Actually, your Web site is exactly what search crawlers want to see. Fair amount of text, bigger than average font size, lot of keywords and phrases in the body copy. I didn’t do a complete analysis of your site, but those elements along make crawlers happy. There are other basis SEO techniques that I’m sure you can apply, but as long as you have people clicking through your sites (to produce web logs) and as long as other sites are pointing to you, then you will “naturally” move up.

Just be aware that a few thousand more inspectors will be coming into the industry in the next few years to complete with your position.


About Page Ranks

  • All pages are ranked if indexed by Google. A rank of 0/10 does not mean your site has not been indexed.

  • Inbound links to your site are worthless if the those “pointer” sites have not been indexed by a search engine (Google or otherwise).

  • Links pointing OUT to other sites contribute to BOTH your page rankings though the site being pointed to benefits the most (called “voting”).
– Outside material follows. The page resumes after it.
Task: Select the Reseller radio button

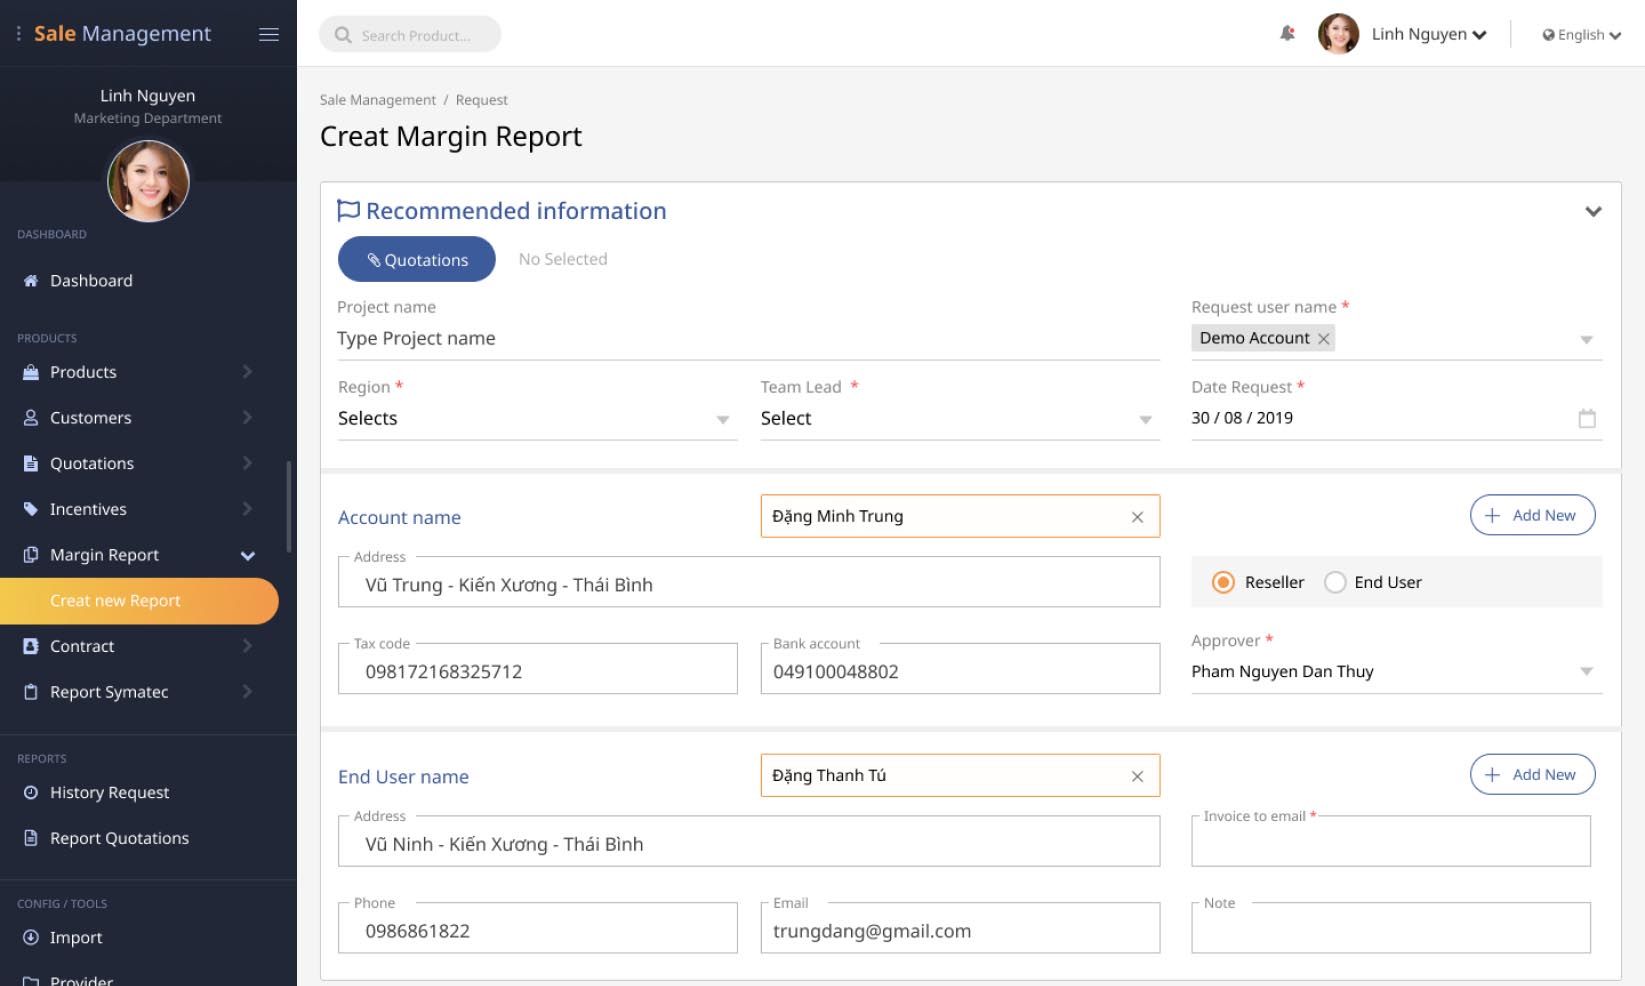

  • Having a large number of pages on your site may make it easier for search crawlers to index your site, but it only contributes to your page rank in a very small way. {Remember, “page rank” is based on the law of gravity. If more sites are pointing to you (i.e., gravitating) and more people are clicking on your site (i.e., gravitating), then you will have a higher page rank.}

  • If you have useful information on your site that other people can reference on their sites by linking to the pages on your site, then you will increase your page rank.
    With all of that being said…

  • If your page rank is 0/10, but you are 100% covered-up with business, then your page rank is irrelevant.

  • If your page rank is 6/10, but you are not busy, then your page rank is irrelevant.